You know things are going well when the biggest contribution your Vezina candidate goaltender makes to a pivotal win is an assist.
Tim Thomas didn't really have much to worry about against the feeble Montreal Canadiens tonight, so the the Bruins netminder was able to get a little daring late in the second period with a long lead pass that turned into Michael Ryder's first goal of these playoffs. Mind you, Boston had things well in hand by that point, but Ryder's goal was still a morale crusher, coming in the dying seconds of the period and putting the final nail in Montreal's coffin for this game, and quite likely for the series.

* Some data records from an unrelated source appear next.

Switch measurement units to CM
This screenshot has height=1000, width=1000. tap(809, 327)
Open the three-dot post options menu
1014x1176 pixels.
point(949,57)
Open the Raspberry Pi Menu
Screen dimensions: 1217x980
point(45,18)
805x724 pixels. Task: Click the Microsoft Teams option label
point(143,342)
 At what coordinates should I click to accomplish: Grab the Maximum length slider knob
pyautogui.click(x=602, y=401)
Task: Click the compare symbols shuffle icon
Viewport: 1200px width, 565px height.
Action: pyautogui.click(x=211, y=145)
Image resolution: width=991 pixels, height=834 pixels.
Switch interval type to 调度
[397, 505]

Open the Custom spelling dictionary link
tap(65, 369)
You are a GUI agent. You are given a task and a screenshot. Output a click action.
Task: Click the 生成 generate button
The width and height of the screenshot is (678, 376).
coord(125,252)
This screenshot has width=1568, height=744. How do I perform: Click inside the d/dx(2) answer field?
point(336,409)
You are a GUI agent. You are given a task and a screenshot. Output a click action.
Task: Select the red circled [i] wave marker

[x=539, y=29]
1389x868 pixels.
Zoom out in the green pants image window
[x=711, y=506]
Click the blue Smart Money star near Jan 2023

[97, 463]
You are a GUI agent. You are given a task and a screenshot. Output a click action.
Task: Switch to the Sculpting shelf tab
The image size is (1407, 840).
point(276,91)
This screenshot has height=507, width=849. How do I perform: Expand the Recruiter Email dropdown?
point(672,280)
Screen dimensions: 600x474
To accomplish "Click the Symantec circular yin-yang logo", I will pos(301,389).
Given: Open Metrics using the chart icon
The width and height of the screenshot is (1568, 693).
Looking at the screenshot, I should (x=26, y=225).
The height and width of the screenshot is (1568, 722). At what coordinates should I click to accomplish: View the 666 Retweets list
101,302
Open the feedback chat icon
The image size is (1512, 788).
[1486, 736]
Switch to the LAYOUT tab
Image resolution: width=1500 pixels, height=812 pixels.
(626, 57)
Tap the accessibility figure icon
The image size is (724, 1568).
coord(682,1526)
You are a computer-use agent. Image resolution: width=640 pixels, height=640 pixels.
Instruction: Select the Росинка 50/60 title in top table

The Bruins dominated Montreal all season, but they have hardly broken a sweat in this series. In Game 2, Boston controlled both ends of the ice so thoroughly, the Bruins were able to score a 5-1 blowout victory on a night when Canadiens goalie Carey Price was actually pretty sharp.
That tells you the the game was even more one-sided than the score would suggest, and what ideally should have been a bounce back performance for Montreal after a mediocre series opener ended up underlining just how poorly the Canadiens match up with Boston in terms of size and skill. The Canadiens tried to overcome those disadvantages by getting physical at the start, but it didn't rattle the disciplined Bruins and eventually that frustrated the visitors into taking penalties that became their undoing. Boston scored on three of its five power plays -- two of the goals coming from Marc Savard who had a playoff career high four point night -- while giving Montreal only once chance with the man advantage.
By then, it was too late to matter. Chances are anything else the Canadiens try from here on in will be too, a fate that seems to be in store for the Columbus Blue Jackets as well.
The Jackets don't have the talent to stay with the heavily favored Red Wings, and they wilted when Detroit turned the tables in Game 2 by hitting them hard and often early, forcing Columbus off its game and eventually into penalties. Some of the infractions were lazy, some were bone headed, but they were costly because the league's best power play scored on three of them which was more than enough for them to coast to a 4-0 win.
The Chicago Blackhawks had things tougher because they fell behind by a pair of goals against Calgary. But the young Blackhawks showed the poise of a veteran team and their high powered offense exploded in the second period, sending them to a 3-2 win over the Flames. It was the second consecutive time Calgary has failed to hold early leads, and another ominous sign for a team that lost all four games to Chicago this season.
The bright side for th Flames, if there was one, came when Jarome Iginla opened the scoring with Calgary's first power play goal in 11 games and 47 tries. But the reality for the Flames and all the other teams that lost Saturday and now find themselves down two games to none in their respective series, is that their chances of coming back are historically slim. It's hockey's version of the terrible twos.